**What the exercise asks:** Please copy out the rows below word for word, from the line with "Where should I" through the last row, including both ends. Leave the pictures out of your copy.

**Rows on target coordinates:**
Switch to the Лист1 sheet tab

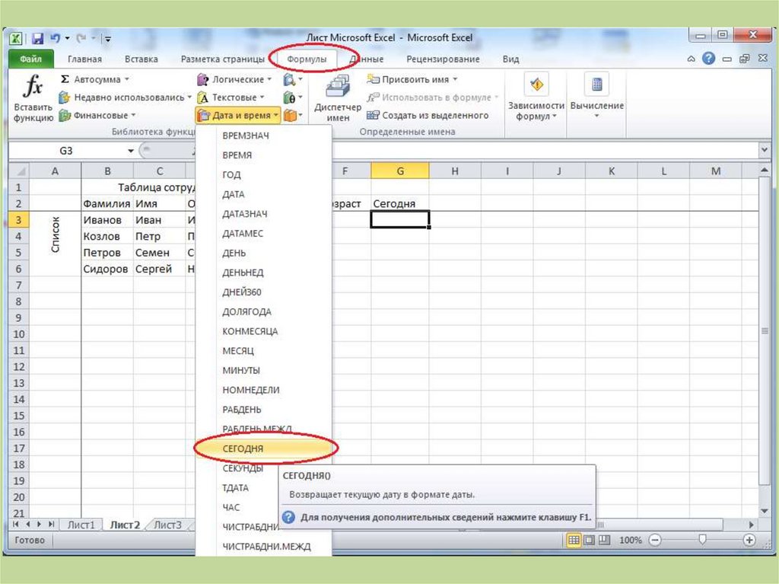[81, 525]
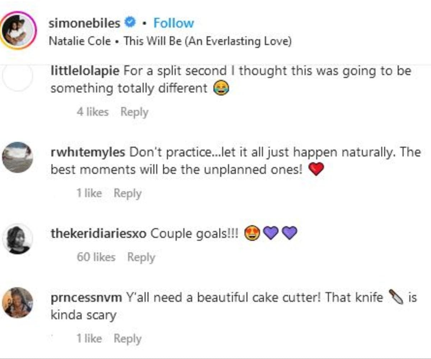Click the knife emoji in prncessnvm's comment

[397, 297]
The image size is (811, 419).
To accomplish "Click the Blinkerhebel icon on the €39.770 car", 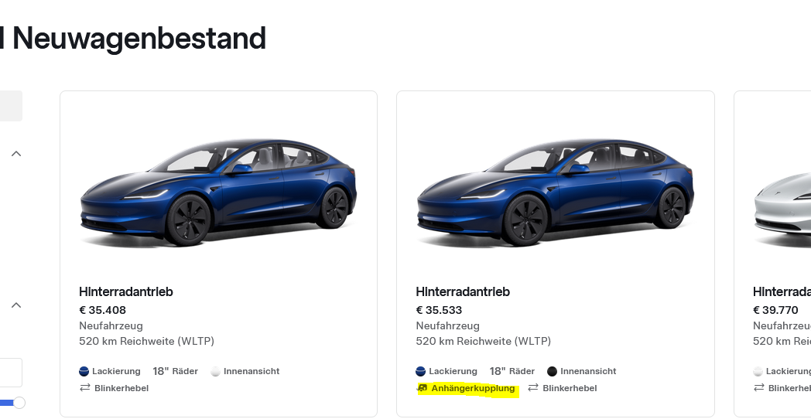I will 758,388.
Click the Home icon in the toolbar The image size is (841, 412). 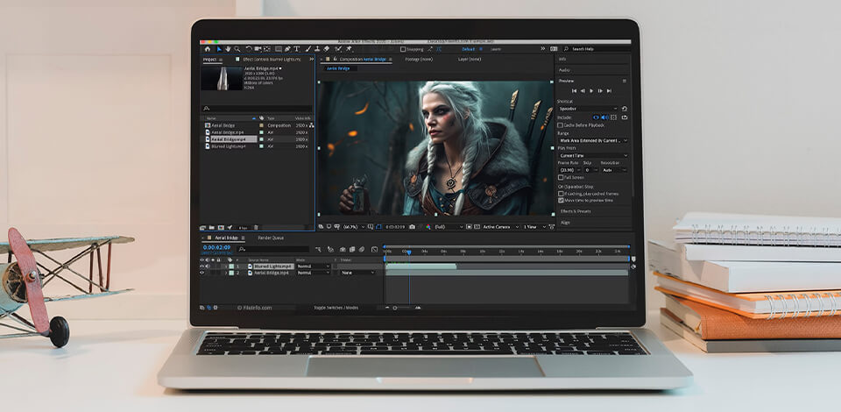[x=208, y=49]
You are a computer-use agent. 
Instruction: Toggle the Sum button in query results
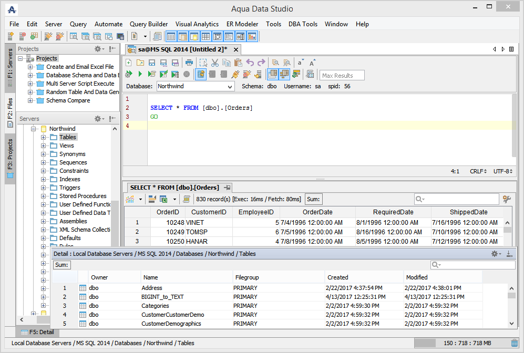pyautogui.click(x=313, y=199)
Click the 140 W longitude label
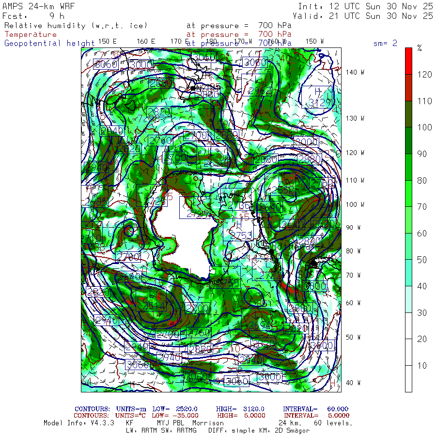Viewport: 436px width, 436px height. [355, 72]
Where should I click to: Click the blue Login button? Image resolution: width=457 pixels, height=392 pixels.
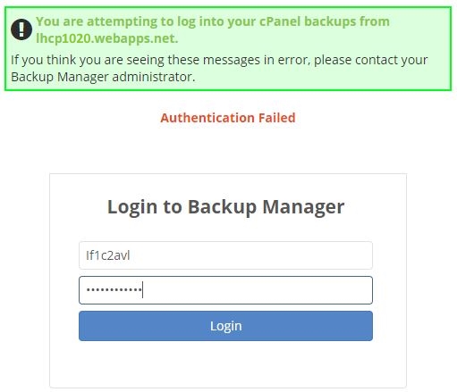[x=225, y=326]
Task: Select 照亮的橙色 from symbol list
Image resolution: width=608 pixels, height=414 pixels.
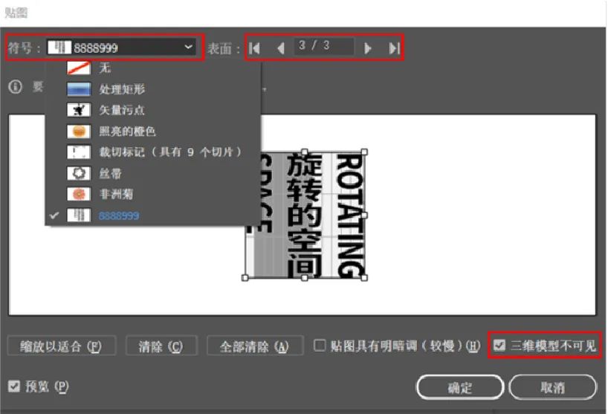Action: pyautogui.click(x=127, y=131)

**Task solution:**
Where should I click to: Click the blue Login button? Image resolution: width=457 pixels, height=392 pixels.
[x=225, y=326]
Task: Select 照亮的橙色 from symbol list
Image resolution: width=608 pixels, height=414 pixels.
Action: pyautogui.click(x=127, y=131)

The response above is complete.